Publishing stands at a pivotal juncture, said Jeremy North, president of Global Book Business at Taylor & Francis Group, addressing delegates at the 3rd International Conference on Publishing Education in Beijing. Digital intelligence is fundamentally transforming the sector — and this revolution will inevitably create “AI winners and losers”.

True winners, he argued, will be those who embrace AI not as a replacement for human insight but as a tool that strengthens publishing’s core mission: connecting people through knowledge.

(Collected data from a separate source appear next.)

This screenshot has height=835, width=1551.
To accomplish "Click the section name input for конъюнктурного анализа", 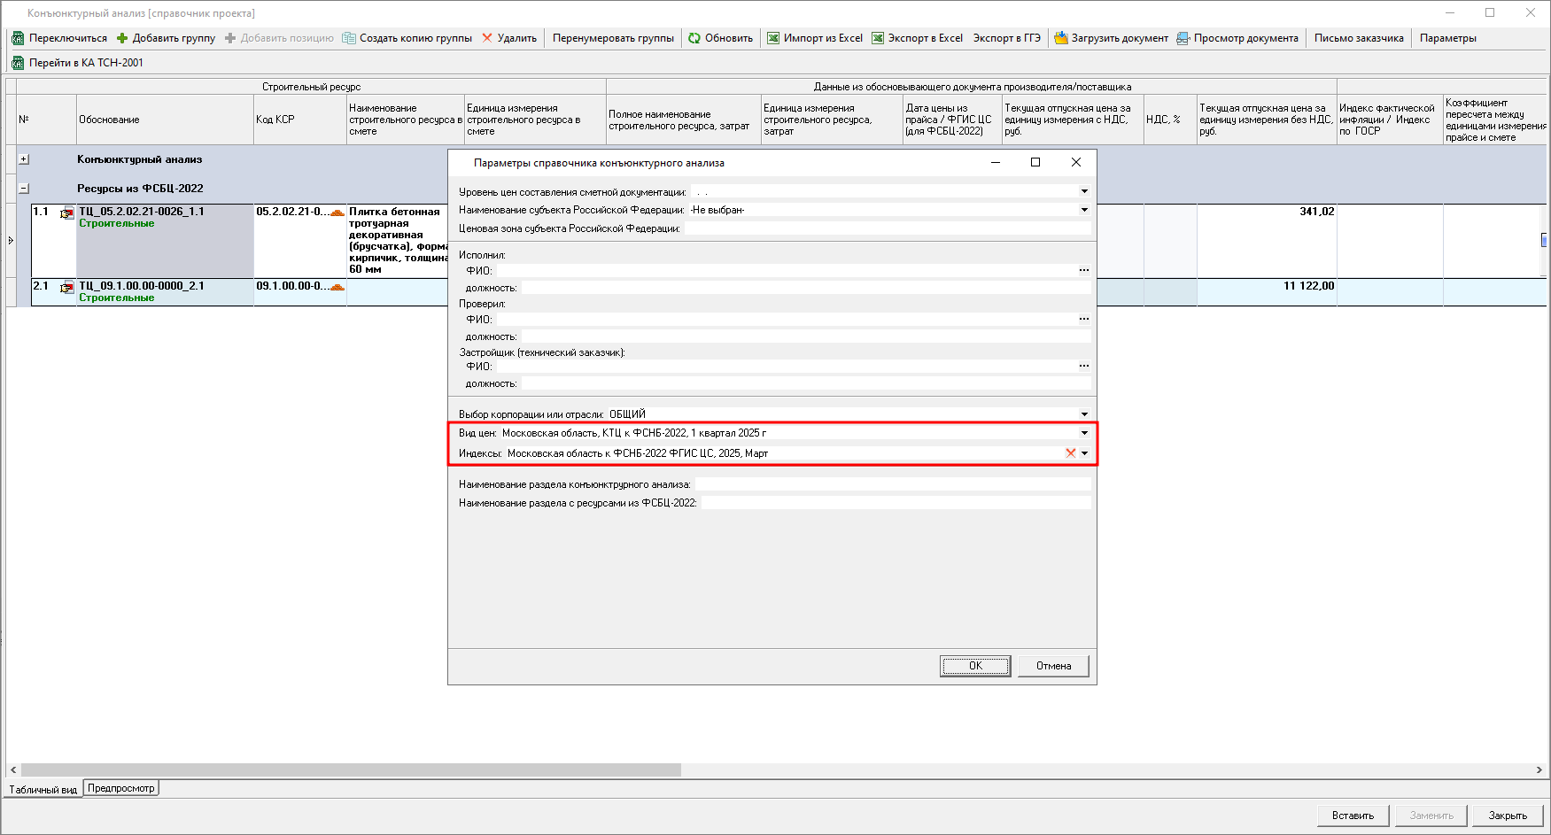I will click(x=892, y=484).
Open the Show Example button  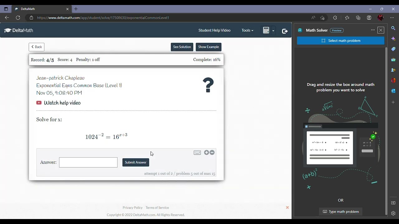pyautogui.click(x=209, y=47)
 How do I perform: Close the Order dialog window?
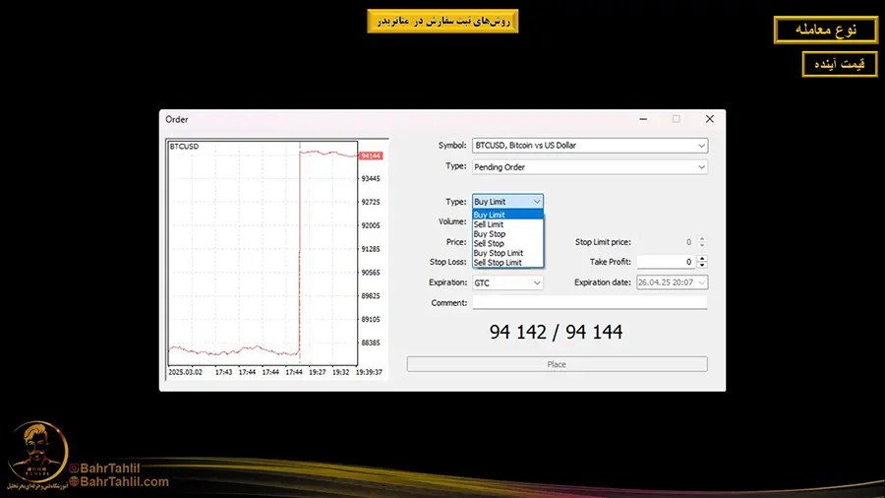pyautogui.click(x=709, y=119)
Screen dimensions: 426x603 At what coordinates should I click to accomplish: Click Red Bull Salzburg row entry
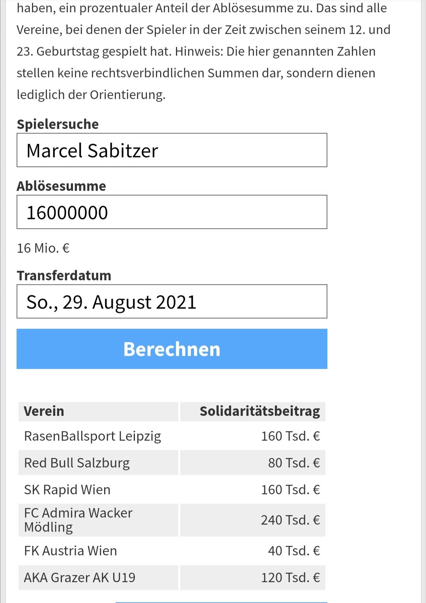77,463
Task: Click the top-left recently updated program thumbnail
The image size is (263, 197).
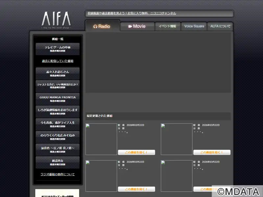Action: (101, 139)
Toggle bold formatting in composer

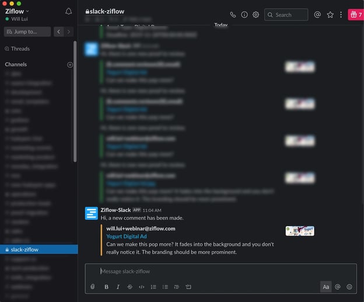pyautogui.click(x=106, y=287)
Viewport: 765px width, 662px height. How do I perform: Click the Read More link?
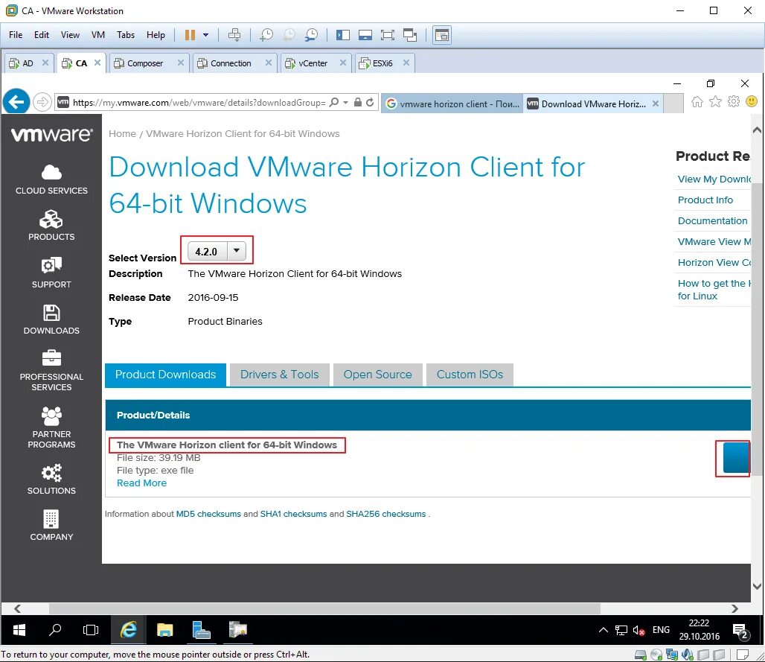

The key is balance, North said, using AI to enhance creativity without diminishing human judgment or critical thinking.

This vision set the tone for the event where the Association for International Publishing Education was officially launched — the world’s first global alliance dedicated to advancing publishing education through international collaboration.

Unveiled at the conference cohosted by the Beijing Institute of Graphic Communication and the Publishers Association of China, the AIPE brings together nearly 50 member organizations with a mission to foster joint research, training, and innovation in publishing education.

Tian Zhongli, president of BIGC, stressed the need to anchor publishing education in ethics and humanistic values and reaffirmed BIGC’s commitment to building a global talent platform through AIPE.

BIGC will deepen academic-industry collaboration through AIPE to provide a premium platform for nurturing high-level, holistic, and internationally competent publishing talent, he added.

Zhang Xin, secretary of the CPC Committee at BIGC, emphasized that AIPE is expected to help globalize Chinese publishing scholarships, contribute new ideas to the industry, and cultivate a new generation of publishing professionals for the digital era.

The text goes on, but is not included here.